[Исходный отрывок]
▼

Под ударением — страница 38 из 70

Вообразите, что Нож, Ложка и Вилка – это трое людей. Они собираются на плоскости. Что бы они сказали друг другу?

Я знаю. «Кто принес маршмэллоу?»

То есть грибы, вы хотели сказать – грибы.

Я сказала, маршмэллоу.

Я не это имел в виду. Тогда что же?

Затем они в больших подробностях обсуждают рецепты маршмэллоу на огне.

Все трое очень много знают о пище. (О еде. А также о предваряющих еду процедурах – о сборе, подготовке, приготовлении…)

Но это всего лишь маршмэллоу. Американская дрянь.

Разборчивым можно быть во всём. Маршмэллоу тоже можно испортить; один из источников досады. Это вопрос (да, в очередной раз) отношений внутреннего и внешнего. Внутри маршмэллоу должен быть очень горячим, но без того чтобы подгорела оболочка. В идеале снаружи образуется корочка, тогда как внутри маршмэллоу разве что не расплавился. Затем, как раз перед тем как кусочек упадет с палочки, нужно схватить его и отправить себе в рот.

Палочка? А как же вилка? Разве маршмэллоу держат над огнем не вилкой?

Ну хорошо, вилкой. Однако маршмэллоу на огне – это скорее грубоватое удовольствие, нежели изысканное. «Везде и всегда, – отмечает Леви-Строс, – европейский этикет исключает возможность шумного поглощения пищи».

Не всегда нужно соблюдать правила вежливости.

На первой, жизнелюбивой, картине – настоящие столовые приборы, выкрашенные в белый. На второй – художник воссоздал приборы в бронзе.

Повторение как средство вариации. Принятие как средство различения. Безразличие как форма эмоциональной жизненности.

Используйте меня как угодно.

Вкушение несвязанности. Акцент на наслаждении: «Меня больше интересует сам акт движения, чем мои чувства о нем» (Мерс Каннингем).

Хотите партию в шахматы? Играйте в полную силу.

Мы были тогда моложе. Кто бы мог подумать в то время – когда мы были моложе, – что всё так обернется?

Мы встречаемся. Может быть, на званом обеде (вилки, ножи, ложки и так далее).

Мы произносим разные фразы. Как мило вас видеть! Я была занята. Мне так кажется. Не знаю. Должно быть, это интересно. (Интересно всё. Однако некоторые вещи интереснее других.) Вероятно, нет. Я об этом слышала. Во Франкфурте, в Иллинойсе, в Лондоне. В следующем году. Какая жалость! Он уехал. Скоро вернется. Они что-то устраивают. Вы получите приглашение.

▲

[Данные записи]
▼

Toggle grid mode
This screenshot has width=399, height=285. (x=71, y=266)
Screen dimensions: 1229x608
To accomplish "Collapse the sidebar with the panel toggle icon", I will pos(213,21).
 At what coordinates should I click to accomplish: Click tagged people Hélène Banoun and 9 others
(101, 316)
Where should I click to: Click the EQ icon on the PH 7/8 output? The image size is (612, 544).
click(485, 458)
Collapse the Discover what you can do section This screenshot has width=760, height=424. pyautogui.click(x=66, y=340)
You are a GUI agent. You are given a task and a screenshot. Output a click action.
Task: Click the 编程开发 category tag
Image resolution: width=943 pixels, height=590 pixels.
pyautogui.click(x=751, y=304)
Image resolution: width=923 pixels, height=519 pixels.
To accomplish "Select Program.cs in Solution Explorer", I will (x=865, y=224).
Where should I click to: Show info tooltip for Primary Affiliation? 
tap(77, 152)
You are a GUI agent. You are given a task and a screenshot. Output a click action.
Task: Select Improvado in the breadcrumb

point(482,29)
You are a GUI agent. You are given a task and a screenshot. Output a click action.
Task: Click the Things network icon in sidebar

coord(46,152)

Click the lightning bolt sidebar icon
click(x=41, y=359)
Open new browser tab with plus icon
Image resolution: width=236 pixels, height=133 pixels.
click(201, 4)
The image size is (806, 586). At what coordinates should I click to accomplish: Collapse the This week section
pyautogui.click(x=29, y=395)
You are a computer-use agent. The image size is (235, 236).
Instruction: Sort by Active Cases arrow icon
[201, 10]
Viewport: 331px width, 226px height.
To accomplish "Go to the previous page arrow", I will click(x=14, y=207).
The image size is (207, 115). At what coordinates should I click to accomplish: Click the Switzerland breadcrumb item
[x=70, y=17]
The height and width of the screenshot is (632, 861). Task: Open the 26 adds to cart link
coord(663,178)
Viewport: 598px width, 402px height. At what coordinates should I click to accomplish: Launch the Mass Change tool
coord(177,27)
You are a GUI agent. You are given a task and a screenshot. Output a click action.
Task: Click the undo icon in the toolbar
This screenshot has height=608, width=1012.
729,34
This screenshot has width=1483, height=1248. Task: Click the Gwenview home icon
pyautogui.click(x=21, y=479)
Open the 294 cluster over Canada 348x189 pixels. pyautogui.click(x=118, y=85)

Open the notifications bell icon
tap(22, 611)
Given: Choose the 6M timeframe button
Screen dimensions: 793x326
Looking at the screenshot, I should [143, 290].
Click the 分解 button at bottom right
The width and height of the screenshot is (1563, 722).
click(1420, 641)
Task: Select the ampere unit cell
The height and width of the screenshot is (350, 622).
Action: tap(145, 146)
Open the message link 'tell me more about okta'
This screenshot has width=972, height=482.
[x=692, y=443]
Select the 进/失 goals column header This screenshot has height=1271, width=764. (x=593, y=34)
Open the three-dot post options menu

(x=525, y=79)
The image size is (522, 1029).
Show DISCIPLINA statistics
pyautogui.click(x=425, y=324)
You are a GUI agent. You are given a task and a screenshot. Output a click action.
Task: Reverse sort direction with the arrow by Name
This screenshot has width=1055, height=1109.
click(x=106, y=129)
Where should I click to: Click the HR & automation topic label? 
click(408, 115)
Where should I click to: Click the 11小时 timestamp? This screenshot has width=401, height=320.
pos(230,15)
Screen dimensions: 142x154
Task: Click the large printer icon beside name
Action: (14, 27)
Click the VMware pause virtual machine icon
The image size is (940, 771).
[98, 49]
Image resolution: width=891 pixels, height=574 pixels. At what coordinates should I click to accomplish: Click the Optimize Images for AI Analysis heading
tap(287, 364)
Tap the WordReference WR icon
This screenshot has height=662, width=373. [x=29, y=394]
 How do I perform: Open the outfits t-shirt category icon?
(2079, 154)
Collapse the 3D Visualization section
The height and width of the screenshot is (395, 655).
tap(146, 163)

▲

[Письменное задание]
Ответьте по отрывку на три вопроса:
(а) Каким должен быть маршмэллоу внутри, когда его держат над огнем?
(б) Что, по словам Леви-Строса, исключает европейский этикет?
(в) Из чего художник воссоздал приборы на второй картине?
Отвечайте, опираясь только на отрывок.

[Ответ ниже]
(а) Очень горячим, но оболочка при этом не должна подгореть.
(б) Возможность шумного поглощения пищи.
(в) Из бронзы.